Most of the falsehoods uttered by the Republican presidential nominee were claims that have been repeatedly debunked before, some of them for years. They spanned a broad range of subjects, from immigration to the economy to foreign policy to Trump’s record in office to Vice President Kamala Harris, his Democratic opponent.
Here is a fact check:
Crime
Trump claimed, “Our crime rate’s going through the roof.”
Facts First: Trump’s claim is false. Both violent crime and property crime dropped significantly in 2023 and in the first quarter of 2024.
There are limitations to the FBI-published data from local law enforcement – the numbers are preliminary, not all communities submitted data and the submitted data usually has some errors – so these statistics may not precisely capture the size of the recent declines in crime. But other data sources make it clear crime has indeed declined to some extent.

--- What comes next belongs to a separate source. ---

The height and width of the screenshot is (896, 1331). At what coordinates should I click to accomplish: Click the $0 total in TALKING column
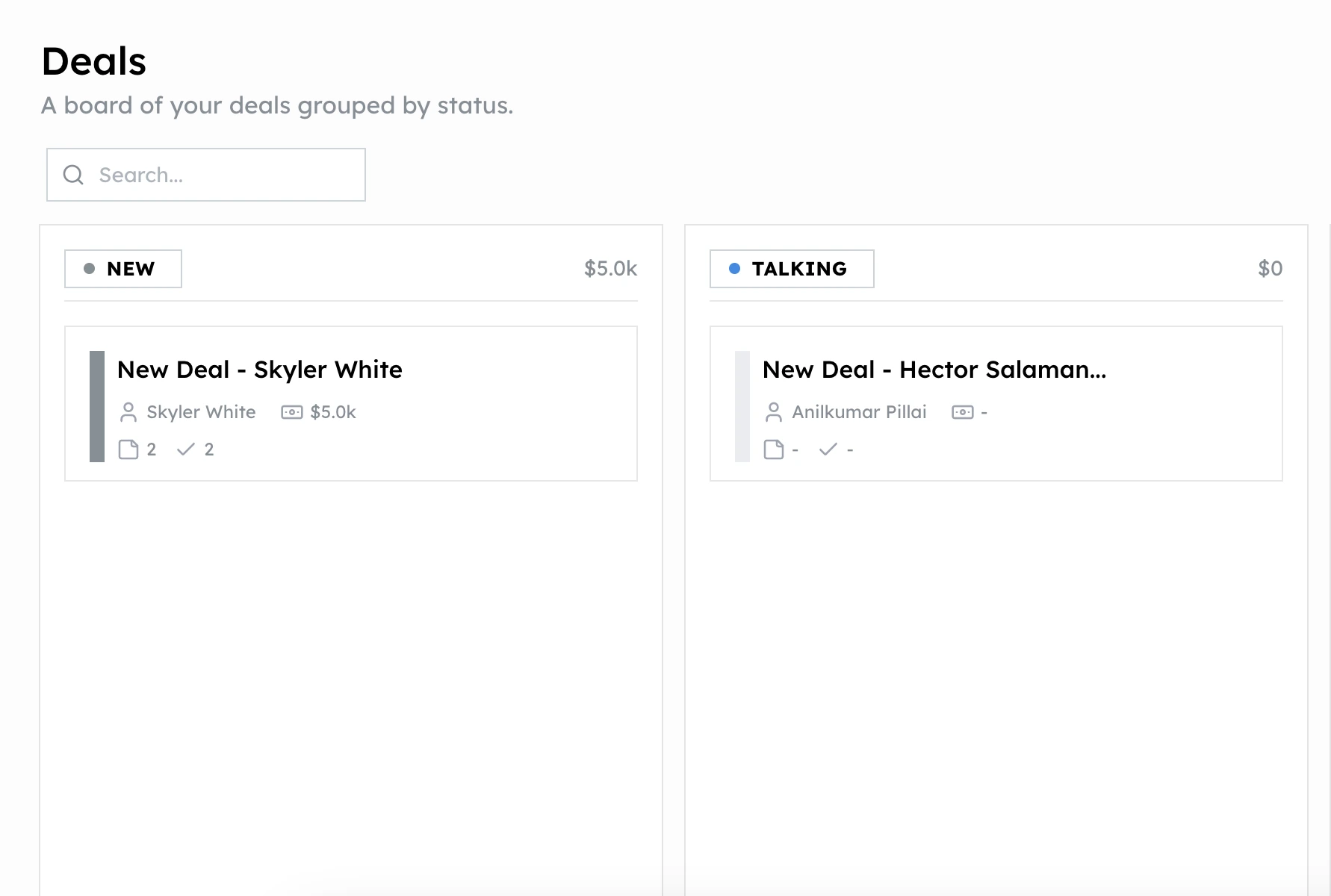tap(1270, 269)
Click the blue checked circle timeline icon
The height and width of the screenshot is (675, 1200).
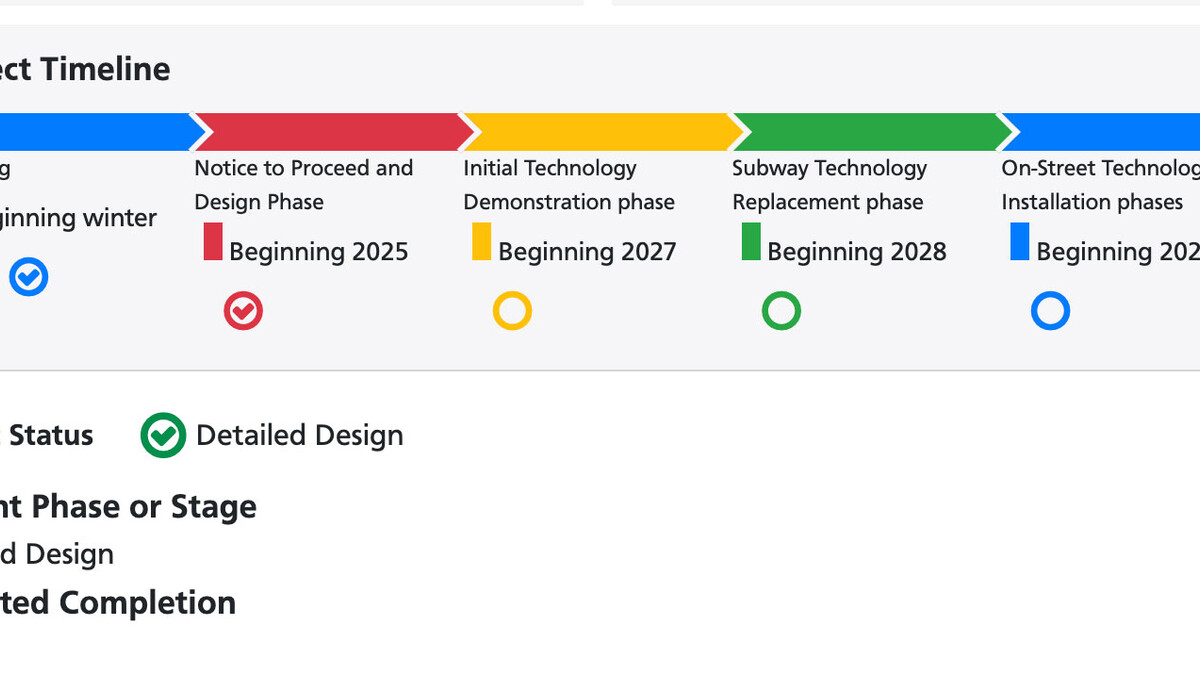coord(29,277)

The preliminary FBI data for 2023 showed a roughly 13% decline in murder and a roughly 6% decline in overall violent crime compared to 2022, bringing both murder and violent crime levels below where they were in Trump’s last calendar year in office in 2020. The preliminary FBI data for the first quarter of 2024 showed an even steeper drop from the same quarter in 2023 – a roughly 26% decline in murder and roughly 15% decline in overall violent crime.
Crime data expert Jeff Asher, co-founder of the firm AH Datalytics, said earlier this year that if the final 2023 figures show a decline in murder of at least 10% from 2022, this would be the fastest US decline “ever recorded.” And he noted that both the preliminary FBI-published data from the first quarter of 2024 and also “crime data collected from several independent sources point to an even larger decline in property and violent crime, including a substantially larger drop in murder, so far this year compared to 2023, though there is still time left in the year for those trends to change.”

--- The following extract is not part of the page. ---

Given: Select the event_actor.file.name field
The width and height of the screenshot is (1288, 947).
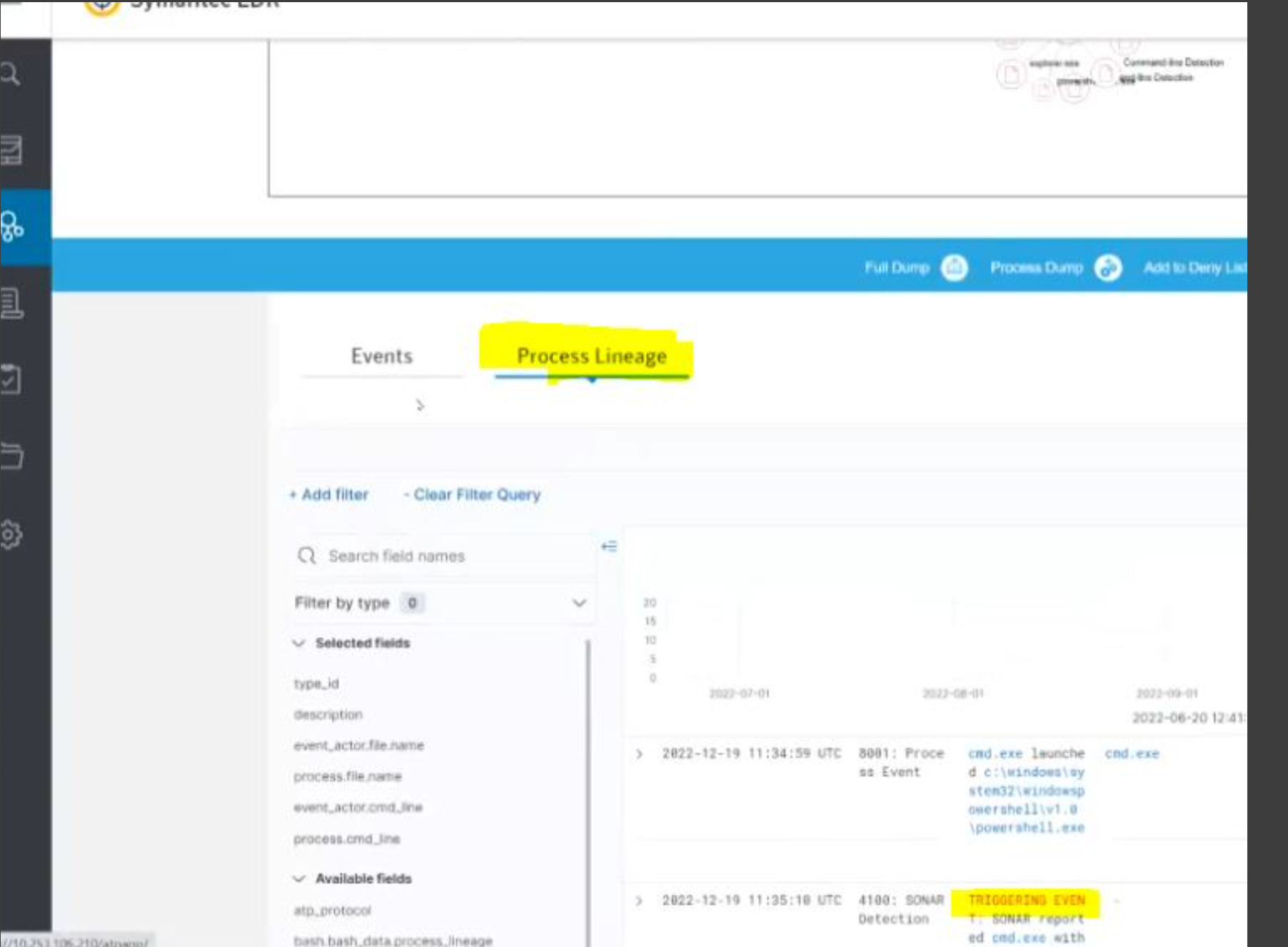Looking at the screenshot, I should (x=358, y=746).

After Trump claimed in June that “crime is so much up,” Anna Harvey, a political science professor and director of the Public Safety Lab at New York University, noted to CNN that the claim is contradicted both by the data from the FBI and from the Major Cities Chiefs Association, which represents 70 large US police forces. She said: “It would be more accurate to say that crime is so much down.”
Inflation
Trump said, “I think we have the worst inflation we’ve had in 100 years. They say it’s 48 years, I don’t believe it.”

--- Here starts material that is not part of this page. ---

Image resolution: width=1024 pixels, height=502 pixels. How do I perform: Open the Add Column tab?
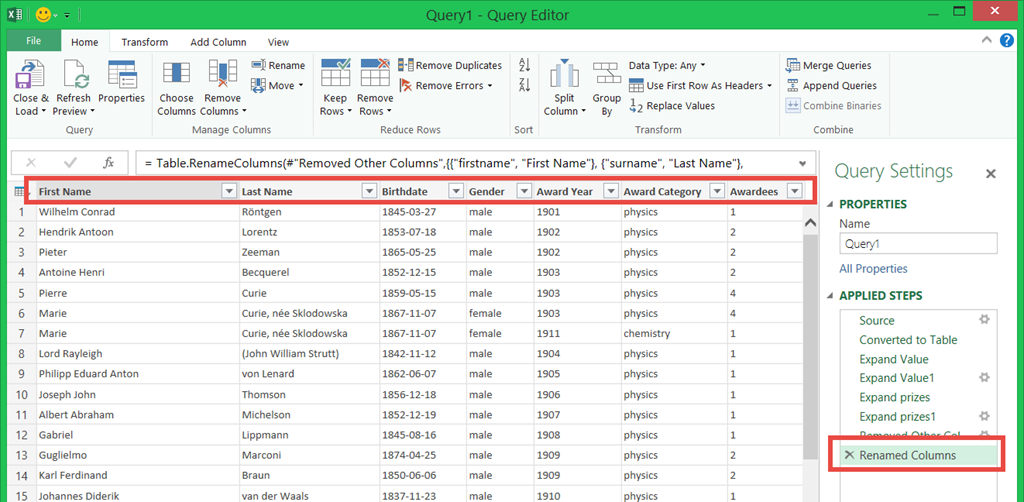pyautogui.click(x=218, y=42)
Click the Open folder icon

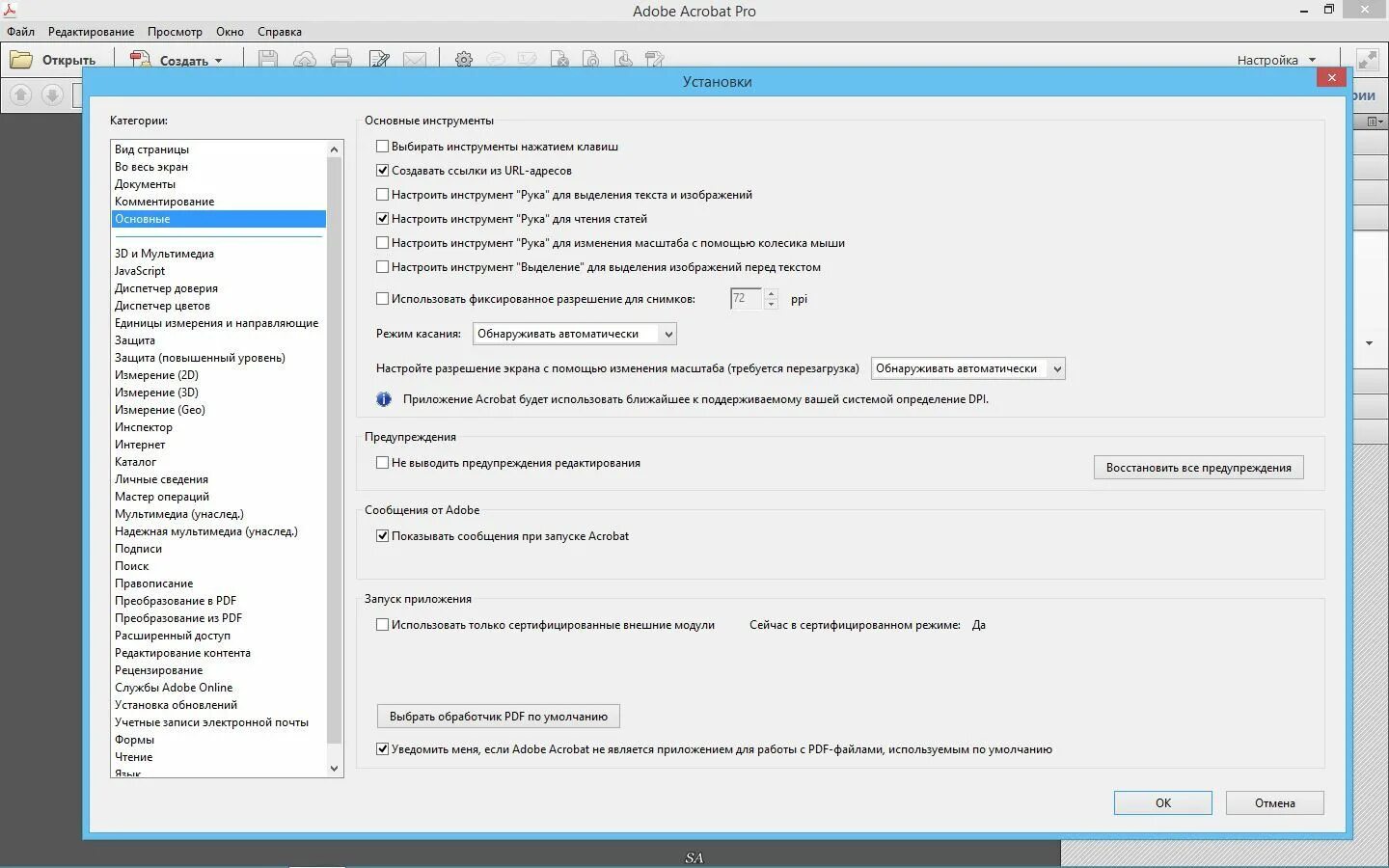tap(20, 59)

Facts First: Trump framed this as an opinion, but it’s baseless nonetheless – wrong in two different ways. First, even when the inflation rate hit its Biden-era peak of 9.1% in June 2022, that 9.1% rate was the highest since 1981 – between 40 and 41 years prior, certainly not “100 years” and not even “48 years.” Second, inflation has declined sharply since the June 2022 peak, and the most recent available rate at the time he spoke, for July 2024, was 3.2% – a rate that, the Biden presidency aside, was exceeded as recently as 2011.
Global warming and sea levels
Trump argued that the threat of the nuclear war is far more important than the threat posed by climate change. And he said: “The biggest threat? It’s not global warming, where the ocean’s gonna rise one eighth of an inch over the next 400 years … and you’ll have more oceanfront property, right?”
Facts First: Trump’s claim about the pace of sea-level rise is wildly inaccurate. The global average sea level is currently rising more per year than Trump claimed that it will rise in 400 years.